"- Deco,
você tá me ouvindo?"
Ele acenava que sim com a cabeça,
ela ficava enfurecida e continuava:
"- Você nunca me ouve!"
"- Eu ouço sim. Só que não
quer dizer que eu concorde sempre com você, Teca..."
"- Doido!"
E eles caiam na risada. A amizade
deles era assim. Gostosa. Na vida dele parecia que a gravidade não era
obrigatória: tudo parecia mais leve. Já a vida dela tinha que ser controladinha,
rotineira, como a vida da maioria das pessoas que aceitam que sejam assim lá na
casa dos vinte e poucos anos. Ele era mais velho, mas parecia mais novo, mais
moleque. Ela era mais nova, mas vivia como se tivesse espírito de senhora.
“- Teca,
hoje a noite vamos sair pra dançar, tá?”
“- Ah,
Deco, ando meio cansada. Não estou muito bem hoje, passei o dia fazendo faxina
aqui em casa...”
“- Passo
as 21 horas, tá bom?”
“- Melhor
não, tô quebrada... Deixa para outro dia...”
“- Coloca
aquela sapatilha que eu te dei no fim do ano! Hoje vamos dançar muito!”
“- Deco,
você tá me ouvindo?”
“-
Hahaha!”
“- Você
nunca me ouve!”
“- Claro
que ouço. 21 horas fica pronta, tá bom? Beijos!”
“- Doido!
Tá bom!”
E saíram
como todas as outras vezes que ele marcava. No final, ela se divertia mais do que se ficasse em casa. Afinal, o que ela faria? Assistiria televisão? Leria dois capítulos daquele livro que ela começou há um mês? Navegaria nas redes sociais? Devagarinho, ela foi entendendo que a vida não precisava ter aquele peso todo que as obrigações impunham e sentia falta quando Deco não dava sinal de vida. Aquela energia que ele carregava, aquele jeito de não ouvir ela, já fazia parte da sua vida.
"- Teca, cineminha hoje, tá bom? E depois a gente sai para tomar um lanche..."
"- Ai, Deco... Tá, você não vai me ouvir mesmo... Pode ser às 19 horas?"
"- Perfeito!"
"- Que filme a gente vai ver?"
"- O que for mais legal e estiver em cartaz!"
"- Tá... tudo bem!"
Escolheram um filme de comédia romântica, que estava em cartaz há algum tempo e uma amiga tinha recomendado para Teca. O filme deixou aquela saída dos dois com cara de encontro. Teca durante o filme, recostou no ombro de Deco. Alguns minutos depois, Deco, como que por instinto, abraçou Teca, que também o abraçou. No final do filme, com aquele clima de romantismo no ar e ainda com o escurinho do cinema, Deco arriscou um beijo em Teca, que por cinco segundos correspondeu, até ela parar.

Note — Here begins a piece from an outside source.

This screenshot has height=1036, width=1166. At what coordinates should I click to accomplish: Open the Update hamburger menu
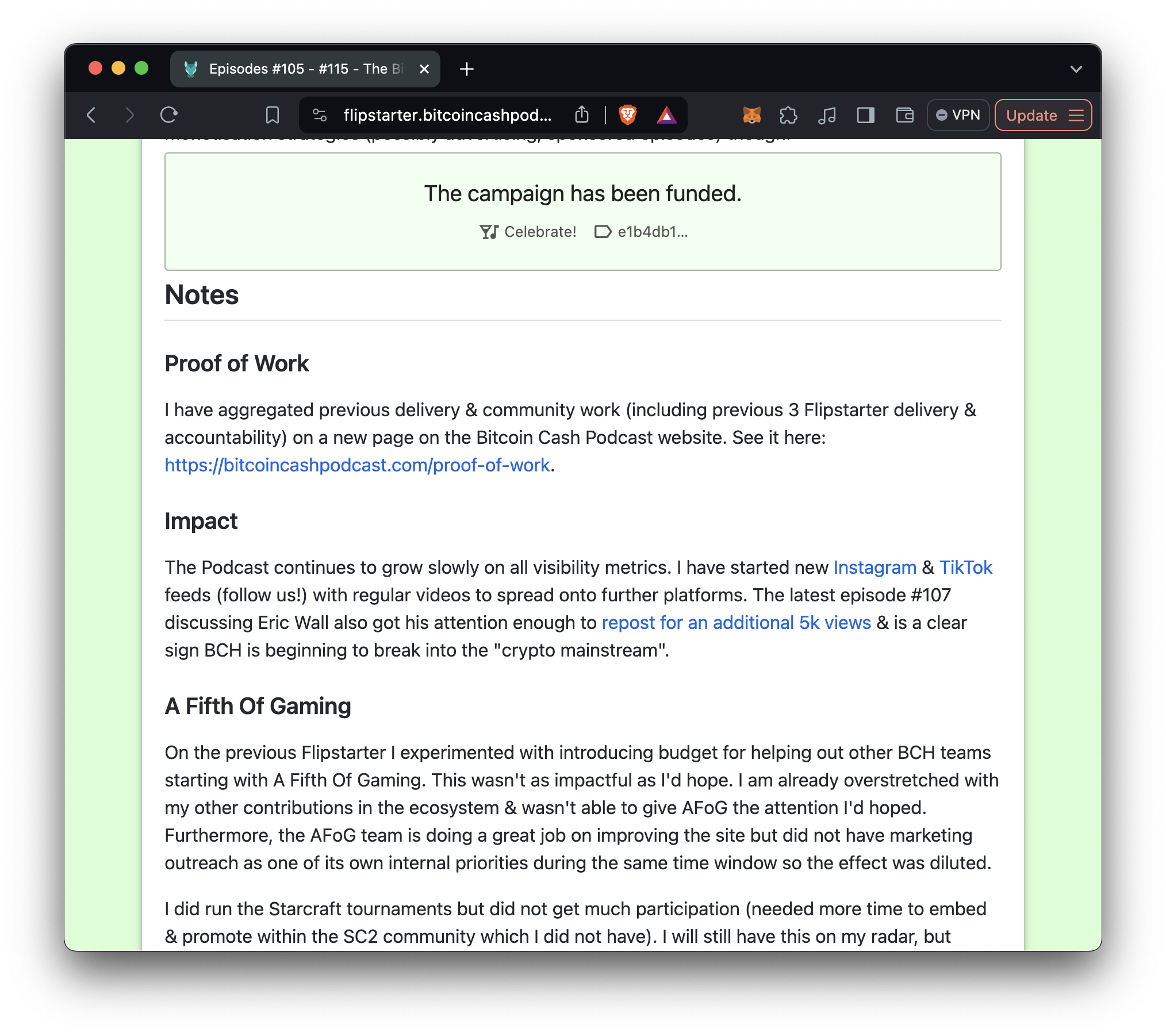1076,115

"- Deco, eu não posso fazer isso..."
Ele roubou um selinho.
"- Deco... Vai estragar a nossa amizade..."
E Deco deu um selinho um pouco mais demorado.
"- Deco... por favor, pára, vai?
Deco respondeu com um selinho e uma mordida nos lábios de Teca.
"- Você tá me ouvindo?"
Deco sorriu e enquanto pegou no queixo de Teca.
"- Sim, Teca, estou ouvindo, mas não significa que eu precise concordar com você..."
E se beijaram cinematograficamente. Concordando ou não, uma coisa é certa: Deco ouvia muito bem Teca.